Bunun üzerine Çar bu ihtiyarın da babasını çağırtmak için adam gönderdi. Adamı bulup Çar'ın huzuruna getirdiler. Adamcağız bir değneğe ihtiyaç duymadan, gayet iyi yürüyordu. Gözleri oldukça iyi görüyor, kulakları da iyi işitiyordu. Konuşması da gayet düzgündü. Çar ona tohumu gösterdi. İhtiyar tohumu evirip çevirdi, ona iyice baktı ve:

-Çoktandır bu buğdayları göremez olmuştum, dedi.

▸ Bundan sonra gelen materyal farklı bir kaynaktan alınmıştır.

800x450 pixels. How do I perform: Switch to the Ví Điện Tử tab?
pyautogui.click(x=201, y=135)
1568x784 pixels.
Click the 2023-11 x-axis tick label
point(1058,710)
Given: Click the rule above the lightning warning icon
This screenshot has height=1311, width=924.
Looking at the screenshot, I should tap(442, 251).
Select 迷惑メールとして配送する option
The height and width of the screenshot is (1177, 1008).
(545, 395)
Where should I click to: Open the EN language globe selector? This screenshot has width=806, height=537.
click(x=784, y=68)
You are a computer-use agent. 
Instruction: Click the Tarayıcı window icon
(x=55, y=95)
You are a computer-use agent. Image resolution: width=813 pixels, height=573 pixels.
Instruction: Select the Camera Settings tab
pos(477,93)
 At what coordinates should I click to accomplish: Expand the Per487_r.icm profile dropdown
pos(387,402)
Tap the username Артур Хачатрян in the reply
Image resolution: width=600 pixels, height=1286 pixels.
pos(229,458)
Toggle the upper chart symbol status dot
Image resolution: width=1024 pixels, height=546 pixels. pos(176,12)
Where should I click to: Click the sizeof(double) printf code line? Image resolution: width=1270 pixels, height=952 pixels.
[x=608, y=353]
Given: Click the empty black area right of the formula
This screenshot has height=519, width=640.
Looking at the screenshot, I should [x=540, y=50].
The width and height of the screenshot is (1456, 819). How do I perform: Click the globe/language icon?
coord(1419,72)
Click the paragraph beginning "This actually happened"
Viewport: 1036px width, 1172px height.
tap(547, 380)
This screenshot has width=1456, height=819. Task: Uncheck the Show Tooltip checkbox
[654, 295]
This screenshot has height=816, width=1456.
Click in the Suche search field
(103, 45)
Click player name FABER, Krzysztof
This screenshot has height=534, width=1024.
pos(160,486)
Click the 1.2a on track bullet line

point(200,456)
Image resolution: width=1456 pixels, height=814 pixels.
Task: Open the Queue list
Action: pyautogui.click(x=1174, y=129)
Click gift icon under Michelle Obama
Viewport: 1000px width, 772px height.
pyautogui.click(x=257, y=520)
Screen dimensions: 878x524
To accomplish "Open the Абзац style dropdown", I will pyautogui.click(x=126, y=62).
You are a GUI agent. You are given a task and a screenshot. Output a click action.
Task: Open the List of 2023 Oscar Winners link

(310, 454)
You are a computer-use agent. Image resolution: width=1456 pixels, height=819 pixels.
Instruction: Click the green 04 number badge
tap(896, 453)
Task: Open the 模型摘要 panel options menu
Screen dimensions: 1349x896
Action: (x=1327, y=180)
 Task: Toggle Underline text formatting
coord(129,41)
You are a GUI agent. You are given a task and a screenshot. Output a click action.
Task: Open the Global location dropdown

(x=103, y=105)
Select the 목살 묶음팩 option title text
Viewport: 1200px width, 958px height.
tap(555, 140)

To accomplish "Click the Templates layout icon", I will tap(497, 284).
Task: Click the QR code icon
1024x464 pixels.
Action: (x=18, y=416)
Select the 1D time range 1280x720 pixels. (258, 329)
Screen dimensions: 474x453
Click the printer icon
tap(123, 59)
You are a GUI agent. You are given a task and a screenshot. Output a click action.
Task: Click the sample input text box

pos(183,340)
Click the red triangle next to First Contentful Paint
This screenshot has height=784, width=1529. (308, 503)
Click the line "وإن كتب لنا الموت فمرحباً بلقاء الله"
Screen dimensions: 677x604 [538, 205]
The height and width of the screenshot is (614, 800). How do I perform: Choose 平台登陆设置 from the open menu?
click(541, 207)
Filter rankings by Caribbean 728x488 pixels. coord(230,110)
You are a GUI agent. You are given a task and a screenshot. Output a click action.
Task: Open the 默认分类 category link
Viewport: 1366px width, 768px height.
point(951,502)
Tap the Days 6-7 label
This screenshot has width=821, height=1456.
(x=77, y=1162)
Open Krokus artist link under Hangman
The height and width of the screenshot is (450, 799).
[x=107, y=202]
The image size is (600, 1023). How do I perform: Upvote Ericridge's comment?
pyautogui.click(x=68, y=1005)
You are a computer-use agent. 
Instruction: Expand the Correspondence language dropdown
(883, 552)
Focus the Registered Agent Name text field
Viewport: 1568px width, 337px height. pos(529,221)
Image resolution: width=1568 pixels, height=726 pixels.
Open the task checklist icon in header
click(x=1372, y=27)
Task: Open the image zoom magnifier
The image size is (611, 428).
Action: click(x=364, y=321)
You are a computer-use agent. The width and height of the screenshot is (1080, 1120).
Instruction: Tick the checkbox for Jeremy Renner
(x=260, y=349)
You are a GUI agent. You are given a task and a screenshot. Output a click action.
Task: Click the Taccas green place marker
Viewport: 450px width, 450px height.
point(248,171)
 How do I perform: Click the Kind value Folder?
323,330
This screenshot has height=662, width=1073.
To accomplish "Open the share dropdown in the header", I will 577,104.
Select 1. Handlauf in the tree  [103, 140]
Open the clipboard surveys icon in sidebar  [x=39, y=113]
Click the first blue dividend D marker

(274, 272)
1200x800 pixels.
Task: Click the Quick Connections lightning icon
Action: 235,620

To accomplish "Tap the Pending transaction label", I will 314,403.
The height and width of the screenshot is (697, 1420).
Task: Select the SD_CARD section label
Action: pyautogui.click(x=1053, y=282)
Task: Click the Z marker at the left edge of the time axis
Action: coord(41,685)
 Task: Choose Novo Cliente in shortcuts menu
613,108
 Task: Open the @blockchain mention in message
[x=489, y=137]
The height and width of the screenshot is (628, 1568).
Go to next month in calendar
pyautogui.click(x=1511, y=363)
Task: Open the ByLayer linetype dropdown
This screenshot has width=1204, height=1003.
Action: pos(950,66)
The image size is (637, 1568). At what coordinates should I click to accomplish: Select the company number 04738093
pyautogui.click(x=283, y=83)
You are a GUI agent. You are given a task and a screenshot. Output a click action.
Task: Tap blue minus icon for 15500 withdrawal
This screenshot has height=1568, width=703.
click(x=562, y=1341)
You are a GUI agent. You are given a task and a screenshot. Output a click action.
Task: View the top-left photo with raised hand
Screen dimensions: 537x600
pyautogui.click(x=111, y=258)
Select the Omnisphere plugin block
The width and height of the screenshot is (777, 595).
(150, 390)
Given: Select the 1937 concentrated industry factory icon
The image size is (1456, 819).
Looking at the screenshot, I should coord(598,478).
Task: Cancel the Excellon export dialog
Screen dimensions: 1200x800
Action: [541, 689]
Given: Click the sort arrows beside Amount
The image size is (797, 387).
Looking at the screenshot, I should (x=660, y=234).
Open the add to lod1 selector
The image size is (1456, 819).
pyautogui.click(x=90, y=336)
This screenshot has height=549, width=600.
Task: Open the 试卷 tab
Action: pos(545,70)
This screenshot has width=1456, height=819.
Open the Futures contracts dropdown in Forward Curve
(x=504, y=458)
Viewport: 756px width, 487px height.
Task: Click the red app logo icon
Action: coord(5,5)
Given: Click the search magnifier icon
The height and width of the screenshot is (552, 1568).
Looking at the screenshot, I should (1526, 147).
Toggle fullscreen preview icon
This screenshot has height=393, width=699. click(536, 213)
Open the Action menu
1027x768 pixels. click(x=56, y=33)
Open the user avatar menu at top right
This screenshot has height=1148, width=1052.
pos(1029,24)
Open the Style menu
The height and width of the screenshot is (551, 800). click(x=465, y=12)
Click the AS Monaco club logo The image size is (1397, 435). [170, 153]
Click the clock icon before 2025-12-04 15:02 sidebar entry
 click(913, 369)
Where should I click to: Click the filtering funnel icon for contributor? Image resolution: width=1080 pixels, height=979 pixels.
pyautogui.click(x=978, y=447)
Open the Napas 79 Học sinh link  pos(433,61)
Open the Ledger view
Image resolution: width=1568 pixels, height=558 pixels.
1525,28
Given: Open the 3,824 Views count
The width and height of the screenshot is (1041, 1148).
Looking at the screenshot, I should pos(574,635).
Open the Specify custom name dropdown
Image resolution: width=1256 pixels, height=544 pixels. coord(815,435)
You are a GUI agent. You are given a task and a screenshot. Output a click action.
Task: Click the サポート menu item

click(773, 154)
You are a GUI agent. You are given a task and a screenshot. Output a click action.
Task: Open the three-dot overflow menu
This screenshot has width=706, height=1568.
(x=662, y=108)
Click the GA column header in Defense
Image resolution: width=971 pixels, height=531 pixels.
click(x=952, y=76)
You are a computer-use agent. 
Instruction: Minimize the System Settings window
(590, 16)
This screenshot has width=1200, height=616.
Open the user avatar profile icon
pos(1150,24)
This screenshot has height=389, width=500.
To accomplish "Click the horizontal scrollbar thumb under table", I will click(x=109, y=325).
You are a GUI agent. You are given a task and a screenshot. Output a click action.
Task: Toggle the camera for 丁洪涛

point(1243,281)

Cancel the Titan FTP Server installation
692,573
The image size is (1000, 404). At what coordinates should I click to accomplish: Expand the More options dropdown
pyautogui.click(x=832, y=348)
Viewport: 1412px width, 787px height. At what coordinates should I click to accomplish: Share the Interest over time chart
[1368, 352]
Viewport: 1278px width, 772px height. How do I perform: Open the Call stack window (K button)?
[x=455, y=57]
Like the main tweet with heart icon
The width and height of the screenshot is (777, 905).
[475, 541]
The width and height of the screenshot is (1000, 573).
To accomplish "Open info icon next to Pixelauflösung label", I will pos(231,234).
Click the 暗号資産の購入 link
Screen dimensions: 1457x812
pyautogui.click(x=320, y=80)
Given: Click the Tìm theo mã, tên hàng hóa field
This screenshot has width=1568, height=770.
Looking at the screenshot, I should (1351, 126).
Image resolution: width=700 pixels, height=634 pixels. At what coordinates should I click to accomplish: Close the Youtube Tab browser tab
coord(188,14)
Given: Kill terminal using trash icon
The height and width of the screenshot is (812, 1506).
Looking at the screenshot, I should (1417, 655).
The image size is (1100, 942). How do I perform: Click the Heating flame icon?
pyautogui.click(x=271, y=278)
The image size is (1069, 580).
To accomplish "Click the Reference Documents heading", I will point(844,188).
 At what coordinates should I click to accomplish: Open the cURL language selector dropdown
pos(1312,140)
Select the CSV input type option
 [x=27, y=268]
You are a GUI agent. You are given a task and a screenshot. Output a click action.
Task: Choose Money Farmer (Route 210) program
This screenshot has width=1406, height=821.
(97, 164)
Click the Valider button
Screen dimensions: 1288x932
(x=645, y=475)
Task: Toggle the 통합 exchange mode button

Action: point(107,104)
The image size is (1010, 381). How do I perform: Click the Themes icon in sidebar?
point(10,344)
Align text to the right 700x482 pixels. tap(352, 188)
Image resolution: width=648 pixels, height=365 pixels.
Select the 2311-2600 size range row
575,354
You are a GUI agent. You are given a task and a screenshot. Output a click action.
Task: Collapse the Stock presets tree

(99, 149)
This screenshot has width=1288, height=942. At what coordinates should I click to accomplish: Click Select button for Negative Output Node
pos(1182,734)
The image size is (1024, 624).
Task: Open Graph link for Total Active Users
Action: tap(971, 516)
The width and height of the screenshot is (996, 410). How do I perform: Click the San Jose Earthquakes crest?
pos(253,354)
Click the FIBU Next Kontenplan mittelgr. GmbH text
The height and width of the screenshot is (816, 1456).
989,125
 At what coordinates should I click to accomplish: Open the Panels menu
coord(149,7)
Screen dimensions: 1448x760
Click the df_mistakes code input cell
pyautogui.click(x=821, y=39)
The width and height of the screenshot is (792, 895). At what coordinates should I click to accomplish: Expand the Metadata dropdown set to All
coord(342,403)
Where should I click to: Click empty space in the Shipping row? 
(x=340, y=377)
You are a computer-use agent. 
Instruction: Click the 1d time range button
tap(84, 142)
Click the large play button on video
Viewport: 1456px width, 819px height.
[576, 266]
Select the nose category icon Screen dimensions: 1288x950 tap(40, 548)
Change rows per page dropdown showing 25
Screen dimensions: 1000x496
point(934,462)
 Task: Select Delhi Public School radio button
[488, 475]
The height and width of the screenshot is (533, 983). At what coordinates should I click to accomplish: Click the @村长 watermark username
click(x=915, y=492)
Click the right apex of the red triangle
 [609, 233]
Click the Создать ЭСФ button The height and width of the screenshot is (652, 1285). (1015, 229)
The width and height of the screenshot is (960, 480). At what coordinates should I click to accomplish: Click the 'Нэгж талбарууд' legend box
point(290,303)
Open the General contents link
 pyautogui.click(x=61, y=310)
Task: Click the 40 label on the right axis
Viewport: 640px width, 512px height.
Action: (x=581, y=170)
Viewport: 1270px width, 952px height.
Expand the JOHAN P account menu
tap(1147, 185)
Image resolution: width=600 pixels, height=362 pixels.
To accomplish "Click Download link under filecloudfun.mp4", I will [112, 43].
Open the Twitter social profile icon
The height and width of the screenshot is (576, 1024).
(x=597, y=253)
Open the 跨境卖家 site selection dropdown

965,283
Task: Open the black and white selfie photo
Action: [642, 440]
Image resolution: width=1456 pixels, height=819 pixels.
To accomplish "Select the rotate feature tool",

Sonra tohumu dişiyle ısırdı. Bir parçasını ağzına alip çiğnedi.

-Evet, evet o, dedi.

Çar:

-Anlat bakalım ihtiylar, dedi. Bu buğday ne zaman nerede yetişirdi. Tarlana böyle bir tohum ektin mi? Yahut böyle bir tohum satın aldın mı?

İhtiyar dedi ki:

-Bizim zamanımızda bu buğdaylar her yerde yetişirdi. Bunlarla hem kendimiz beslenir, hem de başkalarını beslerdik. Böyle tohumları eker, böyle buğdayları biçer ve hemen ekerdik.

Çar:

-Söyle bana ihtiyar, dedi. Sen eker miydin, yoksa satın mı alırdın?

İhtiyar gülümseyerek:

-Bizim zamanımızda, ekmeğini alıp satmak gibi bir günahı işlemek kimsenin hatırına gelmezdi. Hiç kimse para mara bilmezdi. Herkesin kendine yetecek kadar ekmeği vardı, dedi.

Çar ona sordu:

-Öyleyse söyle bana ihtiylar. Bu buğdayları nerede ekendin, tarlan neredeydi?

-Bizim zamanımızda toprak Tanrı'nındı. Nerede çift sürersem orası tarlam olurdu. Toprağı paylaşmak yoktu o zamanlar. Hiçkimse "Benim Tarlam" demezdi. Yalnızca emek için "Benim" kelimesi kullanılırdı.

Çar:

-İhtiyar! Senden iki şey daha soracağım. Birinci sorum şu: Böyle buğdaylar eskiden yetişiyordu da şimdi niye yetişmiyor? İkincisi de şu: Torunun iki değnekle, oğlun bir değnekle yürüyor da sen niçin böyle sapasağlamsın, gözlerin cam gibi parlak, dişlerin sağlam, konuşman açık ve düzgün? Dedeciğim bunların nedenlerini anlat bana.

İhtiyar; Çar'a şöyle cevap verdi:

-Bunun nedeni şu: İnsanlar kendi işleriyle uğraşarak yaşamayı bıraktılar. Başkalarının işleriyle uğraşıp, başkalarının haklarına göz diker oldular. Eskiden, bugünkü gibi yaşanmazdı. Tanrı'nın emirleri ne ise onun doğrultusunda yaşanırdı. Herkes kendi işiyle uğraşır, başkalarının işine göz dikmezdi.